Winnie Mandela reminds me of Sekhmet. Thank you for everything Mam’ Winnie. May your soul Rest In Peace.
The devotion of motherhood was also an aspect attributed to Sekhmet. She was viewed as a form of Hathor, the primeval mother of humanity and the gods. Sekhmet was the incarnation of the fearless lioness. She was the essence of the majesty, royalty and power of the fierce lioness. In art, she was depicted as such, or as a shoulder length dreadlocked Afrikan woman with the head of a lioness, dressed in red. Tame lions were kept in temples dedicated to Sekhmet. The cult of Sekhmet was and remains widespread in Afrika and in the diaspora. Sekhmet was known by different names at different times in different areas in Afrika. But her core role, function and attributes remained resiliently unaltered, inspite of local several local embellishments. Sometimes her identity was composited in the identity of a great ancestral female matriarch, and it was rationalized that Sekhmet had incarnated amongst humanity as that female matriarch.

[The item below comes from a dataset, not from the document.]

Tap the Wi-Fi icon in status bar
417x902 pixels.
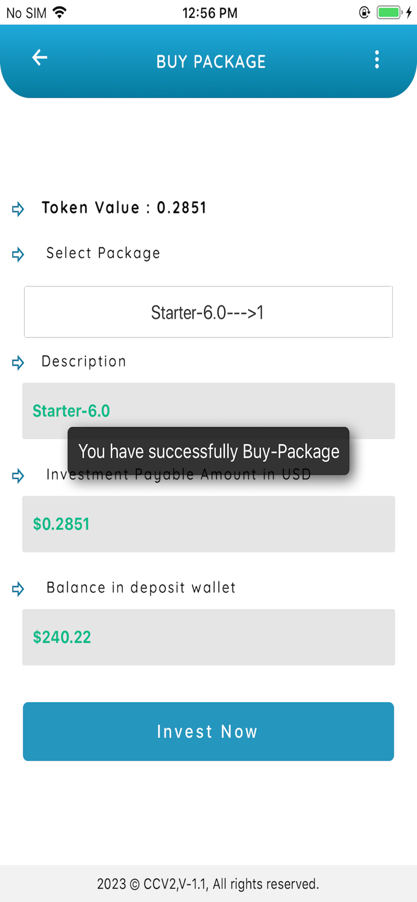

In the animal kingdom, Sekhmet ruled as the all powerful dreadlocked lioness, and in the human kingdom, she ruled as the Queen of Queens of Kush and Kemet. She was said to manifest in the physical world cyclically, either as the lioness, or as the incarnation of an all powerful Empress. It is usually in the human form as an Afrikan Queen that Sekhmet prefers to leave her marks on humanity. In parts of Afrika, one finds Sekhmet composited with various localized strong women such as, The Queen of Sheba in Ancient Ethiopia, Queen Amina in Zaria: Nigeria, Queen Kahina, The Black Afrikan Jewish Queen of the Berbes and Queen Nzinga in Angola.